> [DIRECTION A] Echo the passage of the forum post on the attention mechanism from "self.batch_first = batch_first" to "self.softmax = nn.Softmax(dim=-1)" word for word.

> [SELECTED PASSAGE]
▼
Confusion about the attention mechanism

Hello everybody,

I’ve read tons of posts and questions around the web on how to best use self-attention with BiLSTM. Now I am feeling a little confused and need some clarification before continuing to study again.

I created a model with a BiLSTM like this:

self.lstm = nn.LSTM(input_size=input_size,  # 140 embedding dim
                             hidden_size=hidden_size,  # 400
                             num_layers=num_layers,  # 2
                             batch_first=batch_first,  # True
                             bidirectional=bidirectional,  # True
                             dropout=dropout)

and I have an attention mechanism done like this:

class SelfAttention(nn.Module):
    def __init__(self, attention_size, batch_first=False, non_linearity="tanh"):
        super(SelfAttention, self).__init__()

        self.batch_first = batch_first
        self.attention_weights = nn.Parameter(torch.FloatTensor(attention_size), requires_grad=True)
        self.softmax = nn.Softmax(dim=-1)

        if non_linearity == "relu":
            self.non_linearity = nn.ReLU()
        else:
            self.non_linearity = nn.Tanh()
▲
> [DIRECTION B] Rewrite only the records from the line with "Task: Click Kanada in the ranking" to the end of the records, requests included. Scale every coordinate in the answers by 0.65 and round each to a whole number, with halves rounded up.

> [LISTED ENTRIES]
▼
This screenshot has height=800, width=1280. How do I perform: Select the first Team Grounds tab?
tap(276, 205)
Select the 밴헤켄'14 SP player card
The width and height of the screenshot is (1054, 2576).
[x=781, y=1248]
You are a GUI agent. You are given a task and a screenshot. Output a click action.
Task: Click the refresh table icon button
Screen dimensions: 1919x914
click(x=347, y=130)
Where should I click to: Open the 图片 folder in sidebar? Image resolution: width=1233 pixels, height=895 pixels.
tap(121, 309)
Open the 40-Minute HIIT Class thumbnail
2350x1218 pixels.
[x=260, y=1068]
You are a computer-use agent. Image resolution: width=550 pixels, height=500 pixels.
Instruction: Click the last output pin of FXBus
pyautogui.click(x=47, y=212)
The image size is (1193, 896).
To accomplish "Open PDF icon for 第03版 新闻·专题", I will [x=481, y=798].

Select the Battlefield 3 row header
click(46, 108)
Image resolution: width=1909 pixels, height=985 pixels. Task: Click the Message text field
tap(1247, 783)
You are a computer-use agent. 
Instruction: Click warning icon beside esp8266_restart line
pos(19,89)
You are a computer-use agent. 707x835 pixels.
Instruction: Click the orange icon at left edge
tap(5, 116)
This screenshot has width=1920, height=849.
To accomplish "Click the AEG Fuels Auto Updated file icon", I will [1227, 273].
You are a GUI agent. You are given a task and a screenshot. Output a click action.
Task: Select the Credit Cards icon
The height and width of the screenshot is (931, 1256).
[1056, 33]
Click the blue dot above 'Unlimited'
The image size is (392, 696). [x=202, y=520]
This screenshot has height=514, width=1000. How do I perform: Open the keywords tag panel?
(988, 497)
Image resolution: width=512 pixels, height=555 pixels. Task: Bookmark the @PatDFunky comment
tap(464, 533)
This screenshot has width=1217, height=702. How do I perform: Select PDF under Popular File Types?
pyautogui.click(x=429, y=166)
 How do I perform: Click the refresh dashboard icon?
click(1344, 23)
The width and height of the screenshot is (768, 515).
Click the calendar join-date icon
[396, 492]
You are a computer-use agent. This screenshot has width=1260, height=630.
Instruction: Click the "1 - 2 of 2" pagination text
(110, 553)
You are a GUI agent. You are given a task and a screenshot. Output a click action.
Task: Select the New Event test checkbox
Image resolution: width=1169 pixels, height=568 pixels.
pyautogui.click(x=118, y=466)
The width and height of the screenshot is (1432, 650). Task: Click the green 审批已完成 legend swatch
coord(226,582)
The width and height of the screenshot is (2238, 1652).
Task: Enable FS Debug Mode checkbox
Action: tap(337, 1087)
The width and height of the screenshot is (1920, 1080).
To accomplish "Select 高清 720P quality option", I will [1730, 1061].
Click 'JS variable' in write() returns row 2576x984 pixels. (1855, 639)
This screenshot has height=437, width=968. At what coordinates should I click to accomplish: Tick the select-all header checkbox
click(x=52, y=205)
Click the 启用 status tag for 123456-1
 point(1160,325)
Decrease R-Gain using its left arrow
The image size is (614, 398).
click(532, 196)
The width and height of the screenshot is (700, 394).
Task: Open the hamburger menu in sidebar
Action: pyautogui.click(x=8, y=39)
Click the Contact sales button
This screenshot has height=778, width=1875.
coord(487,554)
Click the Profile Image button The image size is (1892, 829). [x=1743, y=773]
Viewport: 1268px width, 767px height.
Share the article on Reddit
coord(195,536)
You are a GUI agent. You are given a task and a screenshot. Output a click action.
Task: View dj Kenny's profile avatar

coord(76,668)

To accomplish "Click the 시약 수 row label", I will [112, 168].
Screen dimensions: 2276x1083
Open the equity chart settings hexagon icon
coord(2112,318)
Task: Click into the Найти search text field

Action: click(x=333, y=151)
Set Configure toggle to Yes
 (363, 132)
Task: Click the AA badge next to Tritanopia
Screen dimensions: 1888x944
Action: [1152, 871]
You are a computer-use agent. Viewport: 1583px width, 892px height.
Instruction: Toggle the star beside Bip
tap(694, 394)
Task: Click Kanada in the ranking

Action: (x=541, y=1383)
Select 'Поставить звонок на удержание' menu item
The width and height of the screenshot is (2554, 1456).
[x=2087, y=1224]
▲
> [EXERCISE ANSWER A]
self.batch_first = batch_first
        self.attention_weights = nn.Parameter(torch.FloatTensor(attention_size), requires_grad=True)
        self.softmax = nn.Softmax(dim=-1)

> [EXERCISE ANSWER B]
Task: Click Kanada in the ranking

Action: (x=352, y=899)
Select 'Поставить звонок на удержание' menu item
The width and height of the screenshot is (2554, 1456).
[x=1357, y=796]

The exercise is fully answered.